Samuel Taylor Coleridge
In 1816, the writer heard his name mentioned in a hotel by a man reading a coroner’s report in the newspaper, who remarked that "it was very extraordinary that Coleridge the poet should have hanged himself just after the success of his play, but he was always a strange mad fellow." Coleridge replied: "Indeed, sir, it is a most extraordinary thing that he should have hanged himself, be the subject of an inquest, and yet that he should at this moment be speaking to you." (Now that’s what I call a killer comeback!) Turns out a man had been found hanging from a tree in Hyde Park – an apparent suicide – and the only identification he was the name "S.T. Coleridge" written on the inside of the collar of his shirt. Coleridge thought the shirt had probably been stolen from him.
Hiroo Onoda, the Soldier Who Wouldn’t Die
A Japanese soldier stationed in the Philippines during World War II, Hiroo Onoda was presumed dead after the allies recaptured the country in 1945. But he and a few comrades had fled into the jungle to hide,and for 29 years, that’s where he stayed. Unwilling to believe that the war had ended, he and his scrappy fellows continued to launch mini-attacks against Filipino citizens that killed dozens over the years. In 1959, he was declared legally dead in japan,and in 1972, when the last of his co-patriots were killed in gunfights with local forces, Onoda was finally alone.

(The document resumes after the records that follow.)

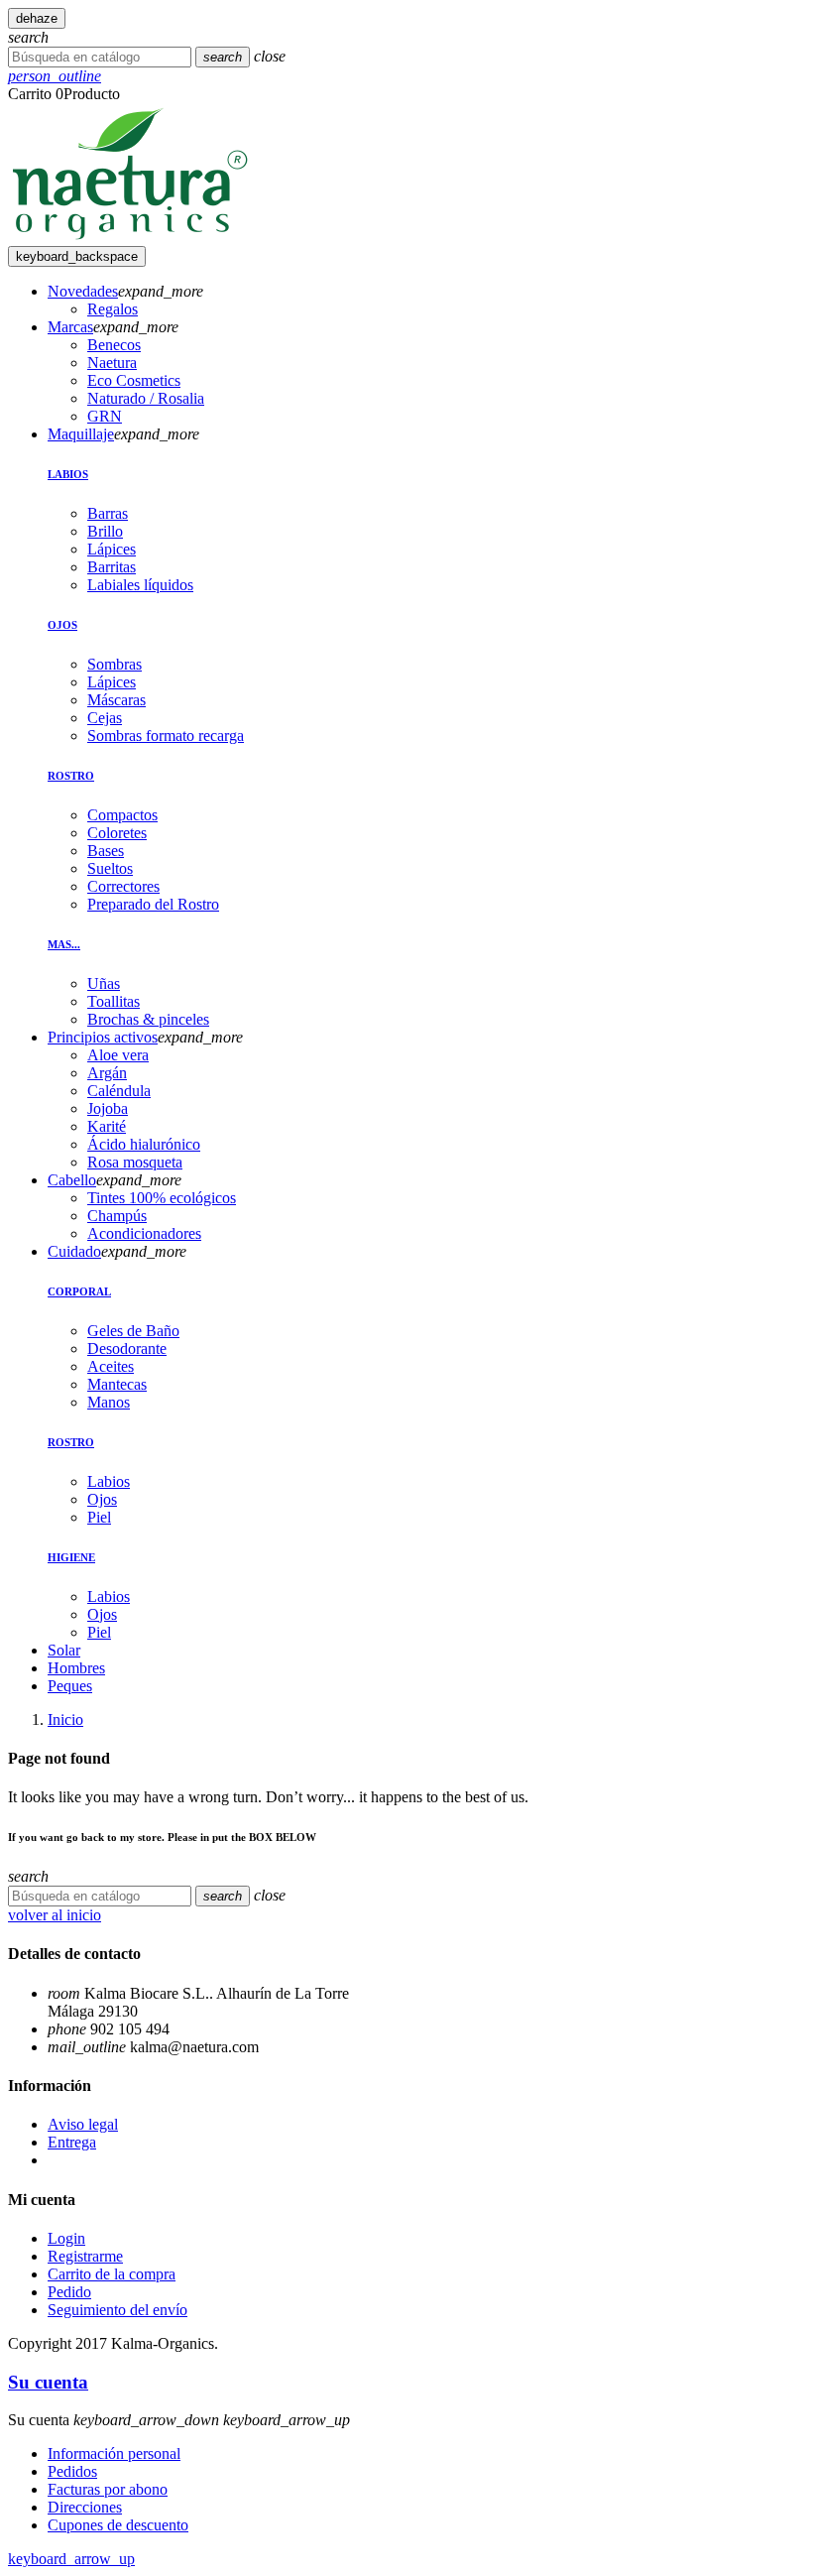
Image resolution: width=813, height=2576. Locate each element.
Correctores (123, 886)
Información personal (114, 2453)
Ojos (102, 1499)
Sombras (114, 664)
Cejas (104, 717)
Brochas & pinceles (148, 1019)
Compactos (122, 814)
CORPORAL (79, 1291)
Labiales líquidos (140, 584)
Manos (108, 1402)
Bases (105, 850)
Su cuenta (48, 2382)
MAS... (64, 944)
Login (66, 2238)
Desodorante (127, 1348)
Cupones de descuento (118, 2524)
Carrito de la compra (111, 2274)
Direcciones (85, 2507)
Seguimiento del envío (117, 2309)
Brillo (105, 531)
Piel (99, 1517)
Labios (108, 1481)
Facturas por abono (108, 2489)
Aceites (110, 1366)
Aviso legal (83, 2124)
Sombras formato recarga (165, 735)
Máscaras (116, 699)
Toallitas (113, 1001)
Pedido (69, 2291)
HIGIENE (71, 1557)
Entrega (72, 2142)
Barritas (111, 566)
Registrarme (85, 2256)
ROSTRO (71, 776)
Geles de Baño (133, 1330)
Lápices (111, 549)
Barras (107, 513)
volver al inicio (54, 1914)
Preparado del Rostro (153, 904)
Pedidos (72, 2471)
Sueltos (110, 868)
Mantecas (117, 1384)
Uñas (103, 983)
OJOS (62, 625)
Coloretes (117, 832)
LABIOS (68, 474)
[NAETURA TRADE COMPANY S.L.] (130, 236)
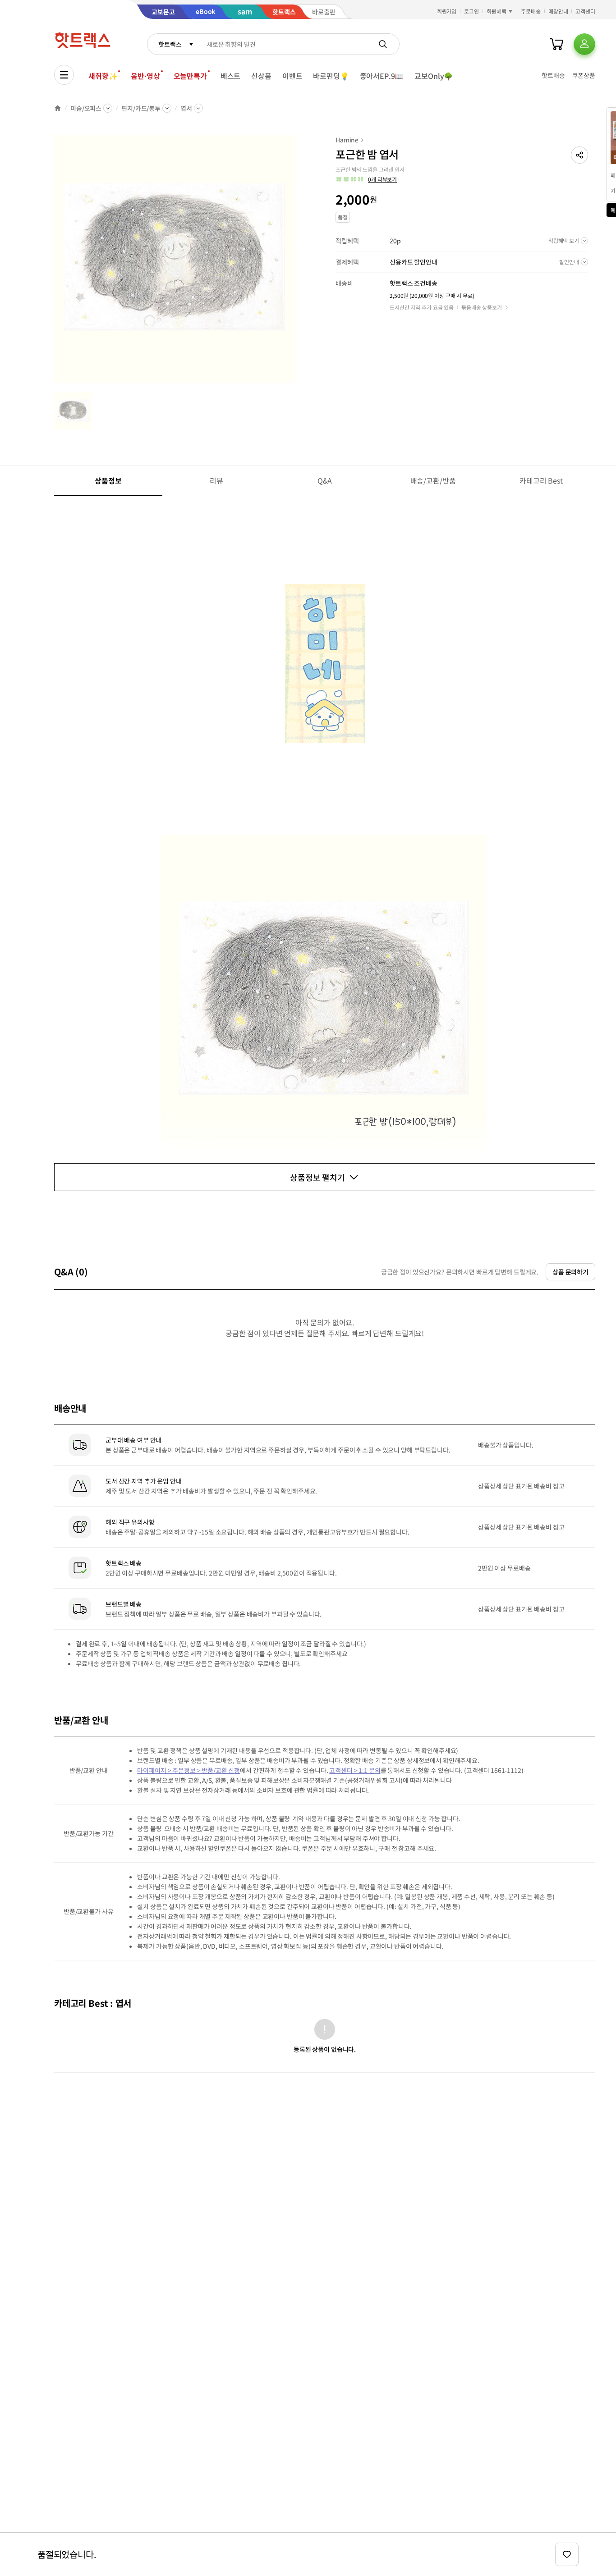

Onoda stayed for two more years, until the Japanese government found his old commanding officer from the war – he had become a bookseller many years before – who was flown to the jungle, where he informed Onoda of the defeat of Japan in WWII and ordered him to lay down his arms. Lieutenant Onoda emerged from the jungle 29 years after the end of World War II, and accepted the commanding officer’s order of surrender in his dress uniform and sword, with his Arisaka type 99 rifle still in operating condition, 500 rounds of ammunition, and several hand grenades. Onoda later wrote a book about his experiences and started a nature camp for kids designed to teach them survival skills.